Classic Computer Magazine Archive START VOL. 4 NO. 10 / MAY 1990

Disk Contents

Programs on Your START Disk


SPRING CLEANING

Just in time for spring cleaning, of the computerized kind, is a versatile, traditional structured database, InfoBaseST. James W. Maki's organizing tool helps you whip into shape all that stray data littering your life. Check out the InfoBaseST Source Code, written in OSS Personal Pascal version 2.

With all the press about worms and germs and infectious diseases plaguing the computer community, we thought this would be a good time to run VKiller, George Woodside's public-domain lifesaver. This is the most important tool in any computer user's library; it detects and defeats known viruses, from the merely annoying to the viciously destructive. Flu demonstrates the symptoms of many of these; the program only manipulates the screen and is totally benign.

Speaking of useful medicine, we're prescribing a double dose of utilities this month, Name-Dropper and Quick ST. The former is Al Hubbard's floppy relabeler. The latter, written by well-known Atari shareware developer Darek Mihocka of Branch Always Software, is a memory-resident program that accelerates your ST, in both color and monochrome. And through an exclusive arrangement, Branch Always offers START subscribers a special upgrade offer for Quick ST version 2.0. Read the Quick ST documentation (on disk) for more details.

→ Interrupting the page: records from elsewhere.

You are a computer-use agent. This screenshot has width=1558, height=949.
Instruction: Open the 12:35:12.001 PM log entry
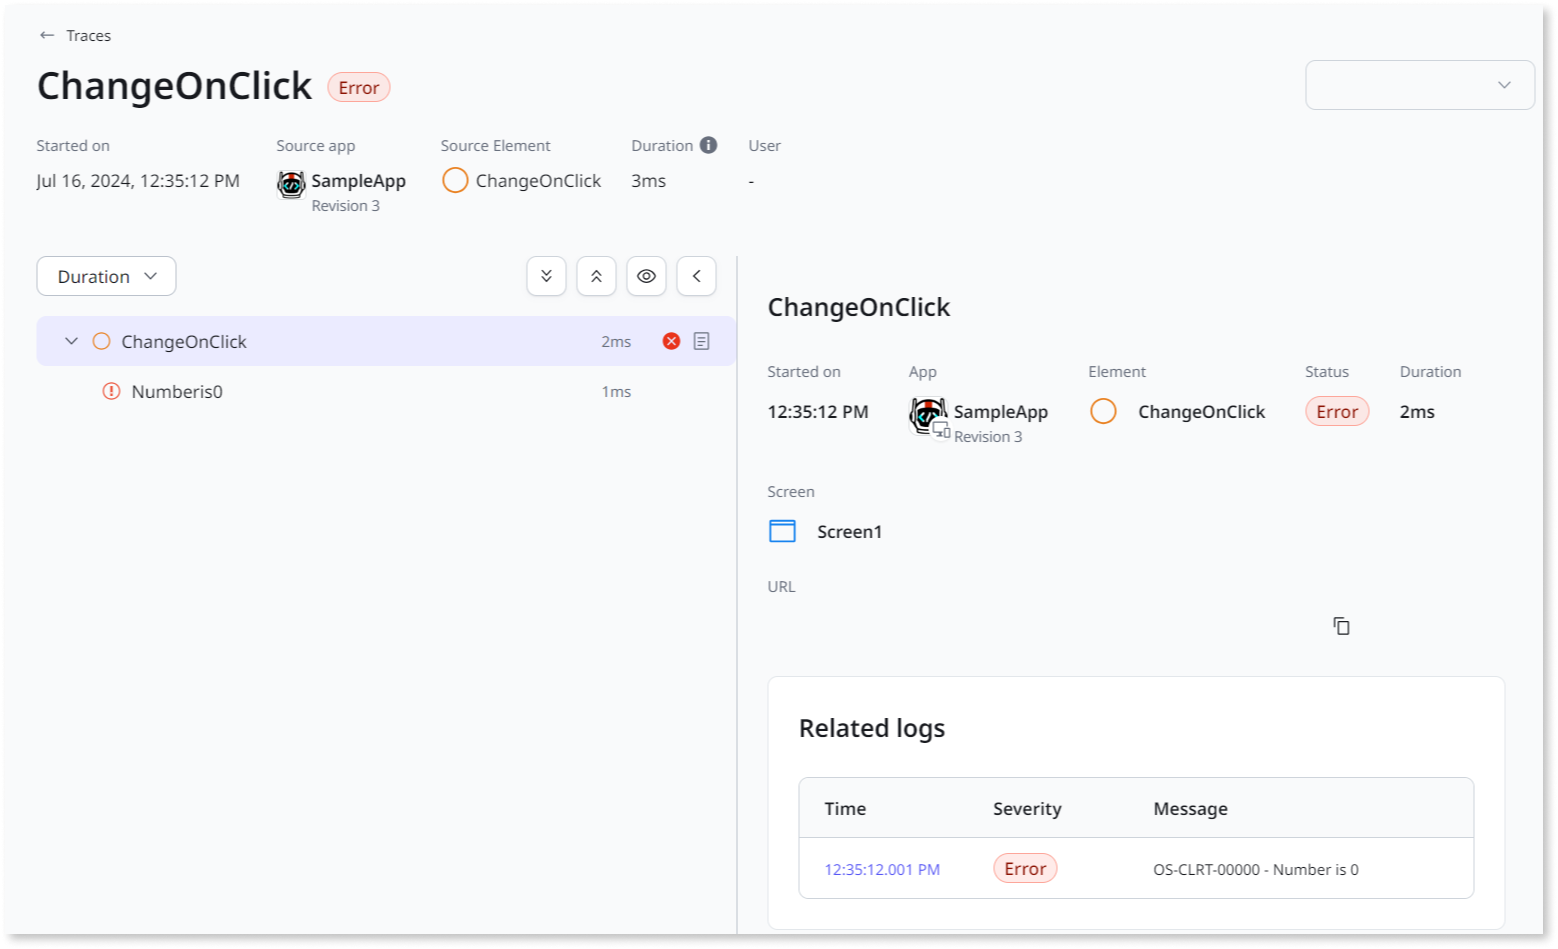coord(881,869)
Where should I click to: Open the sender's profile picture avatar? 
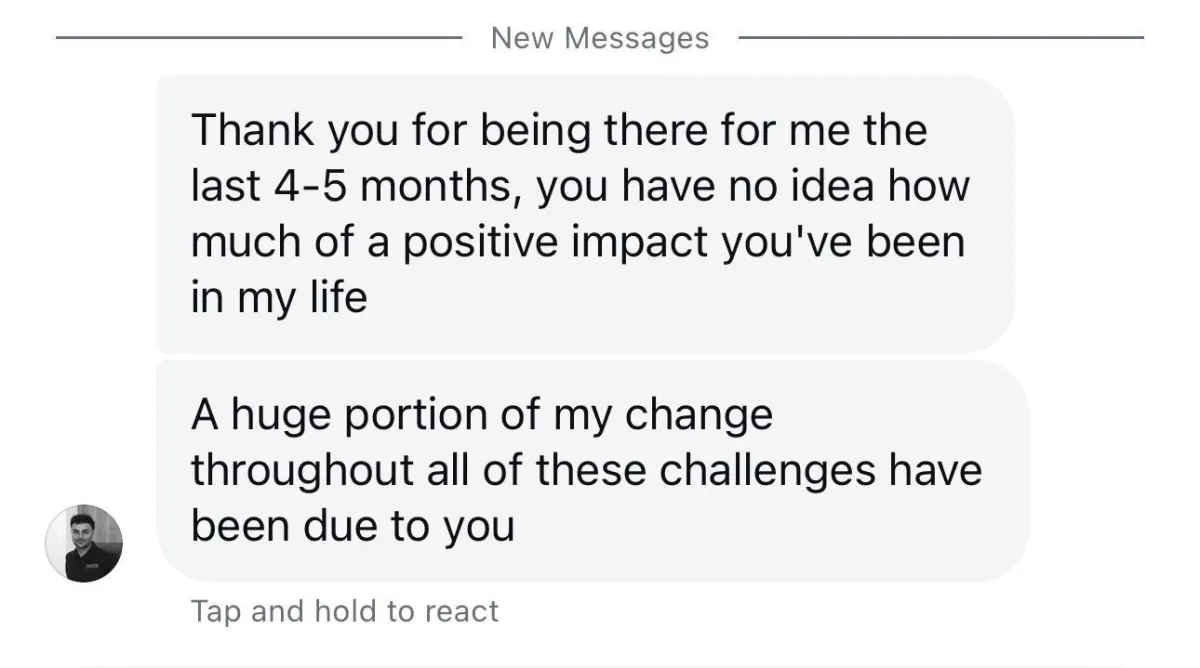[x=84, y=543]
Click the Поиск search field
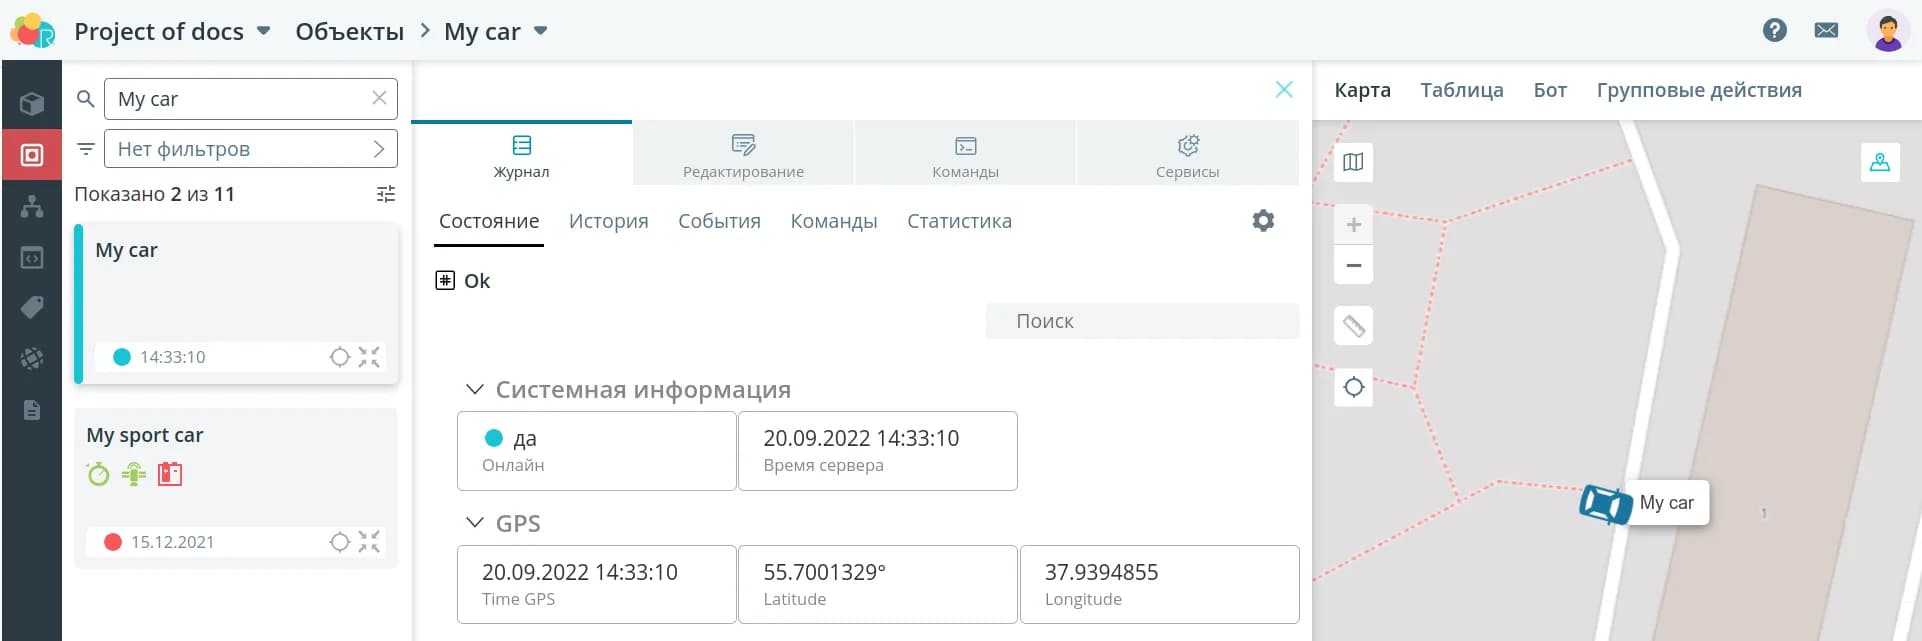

Time for fun and action with Styzor's Contest, Greg Kowis' deceptively simple, infectiously addictive arcade game. Blast the balls and beat certain death!

Note: Yes, we're back to the pre-Heidi Format days of single-sided disks and ARCX.TTP. We hope you find it less error prone and easier to use. Please read the new disk instructions; they explain some quirks in Twister, the 400K formatting program we used.